I get Labor Day off every year. I have for the past thirteen Labor Days. I always feel a little uncomfortable having Labor Day off. There has only been a roughly nine month period of my life where I could reasonably describe myself as labor. And it wasn’t exactly hard labor. I was an hourly employee in a bookstore in my early twenties. I’m sure I worked that labor day, though. Soon after I became a manager and I’ve been working white collar, salaried jobs ever since I left the bookstore.

What I’m getting at is that every Labor Day I actually remember what the day is about, and it’s not about me. Every Memorial Day, Veteran’s Day and Fourth of July, we are bombarded with reminders to remember what those days are about. Sports leagues wear special uniforms and have all kinds of special ceremonies. Special programming is shown on TV. There are parades. Politicians give speeches. Those holidays are pretty unavoidable. I feel lonely remembering Labor Day, though.

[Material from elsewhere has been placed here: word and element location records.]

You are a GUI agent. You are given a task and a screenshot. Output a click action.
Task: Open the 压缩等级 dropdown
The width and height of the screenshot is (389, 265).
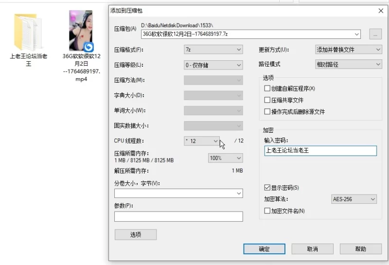(213, 65)
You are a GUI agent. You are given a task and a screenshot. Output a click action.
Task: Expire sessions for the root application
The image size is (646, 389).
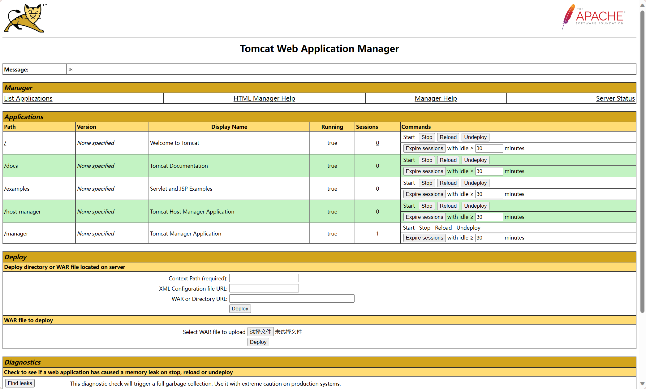click(x=424, y=148)
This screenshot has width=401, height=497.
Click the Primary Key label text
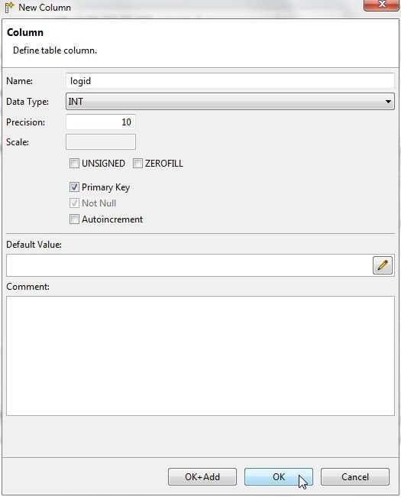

It’s understandable that things are this way given the way of the world over the past forty-ish years. Labor has been under an unrelenting attack for most of that time. Even though it’s been bad for the economy and society as a whole, the attack just keeps coming. While there are some politicians who support labor, I don’t see things changing any time soon.

It’s sad that things have gotten this way. Labor Day is a worthy holiday. Labor is worth celebrating. Most of us who can be described as middle class are in Labor’s debt for that. Labor, much more than the military, is what made the American Dream a thing. So, in an effort to feel a little less lonely, I just want to ask people to take a minute on Labor Day to remember what the day is really about.